Kahn became the most important figure in what would later be called the “Philadelphia School.” In his master’s studio, which offers a graduate degree in each of the two semesters during one academic year, Kahn has left behind an astonishing legacy of teaching and advising to approximately 425 students from 40 countries.
In the last years of his life, he worked on some of his iconic buildings, like the Salk Institute for Biological Studies, Kimbell Art Museum, Phillips Exeter Academy Library and Indian Institute of Management. Kahn designed the National Parliament of Bangladesh (Sher-e-Bangla Nagar), the Yale Center for British Art and the Roosevelt Four Freedoms Park. On his way back to Philadelphia from Ahmedabad, Louis Kahn suffered a heart attack and died in Pennsylvania Station in New York on March 17, 1974.
‘Look at Me!’
The other exhibition, “Look at Me!: Portraits and Other Fictions from the ‘la Caixa’ Contemporary Art Collection,” exhibition examines portraiture, one of the oldest artistic genres, through a significant number of works in our times. Paintings, photographs, sculptures and videos shape a labyrinth of gazes that invite spectators to reflect themselves in the social mirror of portraits, according to the release.
Curated by Nimfa Bisbe Molin and divided into four thematic sections, “Spotlight on Emotion,” “The Conventions of Identity,” “The Memory of the Face” and “Masks and Other Fictions,” the exhibition presents the works of Janine Antoni, Eduardo Arroyo, Juan Navarro Baldeweg, Jean-Michel Basquiat, Christian Boltanski, Rineke Dijkstra, Marlene Dumas, Esther Ferrer, Günther Förg, Curro González, Stefan Hablützel, Roni Horn, Sharon Lockhart, Pedro Mora, Vik Muniz, Óscar Muñoz, Bruce Nauman, Carlos Pazos, Cindy Sherman, Antoni Tàpies, Gillian Wearing and Sue Williams.

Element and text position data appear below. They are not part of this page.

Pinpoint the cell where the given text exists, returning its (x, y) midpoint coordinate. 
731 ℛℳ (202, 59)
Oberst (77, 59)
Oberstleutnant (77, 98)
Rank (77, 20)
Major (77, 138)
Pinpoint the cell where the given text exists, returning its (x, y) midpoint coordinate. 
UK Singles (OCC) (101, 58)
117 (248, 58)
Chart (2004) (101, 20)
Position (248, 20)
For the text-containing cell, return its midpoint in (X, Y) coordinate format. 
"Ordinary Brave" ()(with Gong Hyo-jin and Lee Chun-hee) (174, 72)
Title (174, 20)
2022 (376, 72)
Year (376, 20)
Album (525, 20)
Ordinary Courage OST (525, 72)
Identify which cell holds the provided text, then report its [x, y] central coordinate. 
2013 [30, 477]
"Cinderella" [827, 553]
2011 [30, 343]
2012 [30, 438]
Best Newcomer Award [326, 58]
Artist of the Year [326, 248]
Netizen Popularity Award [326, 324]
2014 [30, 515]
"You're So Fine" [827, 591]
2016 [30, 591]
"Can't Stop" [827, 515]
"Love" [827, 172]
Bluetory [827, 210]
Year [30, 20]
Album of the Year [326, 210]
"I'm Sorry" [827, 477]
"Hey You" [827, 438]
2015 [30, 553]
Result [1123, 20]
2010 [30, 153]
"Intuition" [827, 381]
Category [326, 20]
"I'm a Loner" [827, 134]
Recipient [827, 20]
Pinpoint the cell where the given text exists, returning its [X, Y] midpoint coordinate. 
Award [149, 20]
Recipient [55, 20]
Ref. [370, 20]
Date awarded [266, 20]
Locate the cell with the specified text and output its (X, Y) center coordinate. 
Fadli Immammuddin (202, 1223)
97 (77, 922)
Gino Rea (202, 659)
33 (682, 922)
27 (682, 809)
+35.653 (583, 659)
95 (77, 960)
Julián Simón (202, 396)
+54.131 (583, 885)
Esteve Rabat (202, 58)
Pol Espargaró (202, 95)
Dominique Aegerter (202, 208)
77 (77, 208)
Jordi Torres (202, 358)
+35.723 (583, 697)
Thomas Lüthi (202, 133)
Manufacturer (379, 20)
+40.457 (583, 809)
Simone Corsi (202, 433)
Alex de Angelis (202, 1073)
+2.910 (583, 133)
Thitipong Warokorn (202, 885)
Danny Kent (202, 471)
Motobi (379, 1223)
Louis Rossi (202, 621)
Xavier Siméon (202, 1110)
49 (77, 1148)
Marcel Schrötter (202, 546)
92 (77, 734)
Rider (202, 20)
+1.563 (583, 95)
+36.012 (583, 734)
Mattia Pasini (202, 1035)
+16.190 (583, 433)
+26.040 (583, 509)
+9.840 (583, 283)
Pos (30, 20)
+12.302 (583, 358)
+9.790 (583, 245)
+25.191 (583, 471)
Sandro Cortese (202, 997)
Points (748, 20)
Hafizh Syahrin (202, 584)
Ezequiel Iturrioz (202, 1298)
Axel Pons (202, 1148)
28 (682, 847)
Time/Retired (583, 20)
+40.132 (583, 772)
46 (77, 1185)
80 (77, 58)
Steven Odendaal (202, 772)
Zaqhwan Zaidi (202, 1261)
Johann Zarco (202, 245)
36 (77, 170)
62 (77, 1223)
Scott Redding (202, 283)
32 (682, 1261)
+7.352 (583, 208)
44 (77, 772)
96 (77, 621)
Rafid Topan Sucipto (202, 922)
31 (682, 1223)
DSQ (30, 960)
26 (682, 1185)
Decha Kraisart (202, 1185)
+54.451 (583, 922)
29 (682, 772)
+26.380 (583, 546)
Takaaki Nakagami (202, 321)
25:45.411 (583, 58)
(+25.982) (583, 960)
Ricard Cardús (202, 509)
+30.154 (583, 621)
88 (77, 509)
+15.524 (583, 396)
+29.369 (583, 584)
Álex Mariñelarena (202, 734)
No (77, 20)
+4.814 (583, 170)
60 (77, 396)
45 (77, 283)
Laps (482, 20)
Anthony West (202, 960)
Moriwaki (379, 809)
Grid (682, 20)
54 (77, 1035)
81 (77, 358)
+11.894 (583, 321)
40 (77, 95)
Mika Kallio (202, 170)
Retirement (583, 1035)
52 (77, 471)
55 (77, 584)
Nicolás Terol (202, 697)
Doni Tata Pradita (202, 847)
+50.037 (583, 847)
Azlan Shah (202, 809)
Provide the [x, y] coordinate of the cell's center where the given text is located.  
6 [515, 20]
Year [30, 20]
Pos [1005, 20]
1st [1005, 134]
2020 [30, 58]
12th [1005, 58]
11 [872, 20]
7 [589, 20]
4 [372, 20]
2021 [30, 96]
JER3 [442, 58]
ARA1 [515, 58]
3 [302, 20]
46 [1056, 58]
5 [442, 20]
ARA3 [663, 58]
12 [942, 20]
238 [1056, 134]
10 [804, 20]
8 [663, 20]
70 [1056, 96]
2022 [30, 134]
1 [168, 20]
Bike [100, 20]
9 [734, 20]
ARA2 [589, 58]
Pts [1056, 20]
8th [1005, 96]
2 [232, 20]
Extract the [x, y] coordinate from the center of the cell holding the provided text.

The works assembled in this exhibition examine concepts of truth, appearance and representation, along with memory and fiction. Some put the normative canons of portraiture to the test, revealing its ruses and the conventions of society. Painting exposes masks and make-up, whereas photography experiments with the potential of fiction to produce disconcerting effects of reality.
Some artists are interested in the anonymity of portraits, while others dissect social roles and address the problems of representing identity. Some works define a figure or a face, while others depict some of the distinctive symbols of our society.
The portrait is a compendium of matter and spirit. Hopes and desires clash with the conventions and stereotypes of portraiture. Time, history and post-truth splatter and soak the contemporary interpretation of the portrait and self-portrait in our modern-day world, so complexly crammed with images. Visibility and opacity are inseparable in the current definition of the portrait. Studying and seeing the world through portraits is a real and fascinating possibility.
For all its seeming clarity and formal transparency, the portrait is a dark place that beckons, a labyrinth full of possibilities and paths that inevitably draw the curious spectator inwards.
The “la Caixa” Contemporary Art Collection was established in 1985 and now comprises nearly one thousand works, which serve as the basis for thematic exhibitions that address universal issues and current concerns.
Both exhibitions opened on Dec. 7 and can be visited through March 4, 2018 at the Pera Museum.